Depuis, de grandes entreprises françaises se sont implantées dans le pays. En décembre 2020, Vivendi a par exemple ouvert le complexe culturel CanalOlympia, comprenant une salle de concert et une salle de cinéma, en périphérie de Kigali. Cet investissement, d’un montant de 40 millions d’euros, est le premier du géant français des médias en Afrique de l’Est. Il avait été décidé en 2018, quand l’ancien président Nicolas Sarkozy était venu au Rwanda accompagné de plusieurs responsables du groupe Bolloré. Une autre filiale de Vivendi, GVA, est également entrée sur le marché rwandais des télécommunications, en mars 2020, avec le lancement de CanalBox, qui propose de l’Internet à haut débit.

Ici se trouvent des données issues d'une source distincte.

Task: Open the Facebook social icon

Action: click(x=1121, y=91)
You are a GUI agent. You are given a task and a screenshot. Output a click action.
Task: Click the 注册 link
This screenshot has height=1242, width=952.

Enfin, une délégation de BPI France s’est rendue à Kigali l’année dernière afin d’identifier des opportunités pour les entreprises françaises. Dans la foulée, la banque publique d’investissement a signé un mémorandum d’entente avec Rwanda Finance Limited, une entreprise entièrement détenue par le gouvernement rwandais et ayant pour but de faire du pays un centre financier international.
Le silence de la France sur les droits humains
L’équipe de l’ambassade de France apparaît régulièrement sur différents projets ou inaugurations liées aux activités d’entreprises françaises ou à des projets culturels et sportifs, mais reste publiquement très réservée sur les sujets polémiques.
« La France est totalement silencieuse sur tout aspect relatif aux droits humains au Rwanda », lâche Clément Boursin, responsable des programmes Afrique au sein de l’ONG Action des chrétiens pour l’abolition de la torture (ACAT) : « Il n’y a pas eu une seule déclaration sur la mort suspecte, en cellule, du chanteur de gospel Kizito Mihigo, en février 2020. Même pas pour exprimer une préoccupation ou une inquiétude, tandis qu’il y a eu des réactions du côté des Américains et des Britanniques. »
Début 2021, Clément Boursin avait également souligné, lors du vote à la quasi-unanimité de la résolution du Parlement européen en faveur de Paul Rusesabagina, un opposant rwandais arrêté et jugé à Kigali pour terrorisme, que de nombreux abstentionnistes appartenaient au parti présidentiel La République en marche (LRM).
« On défend mieux ses principes et ses objectifs quand on a une relation normalisée avec le pays », estime-t-on cependant dans l’entourage du président français, alors qu’Emmanuel Macron devrait proposer de nommer un nouvel ambassadeur lors de son voyage à Kigali.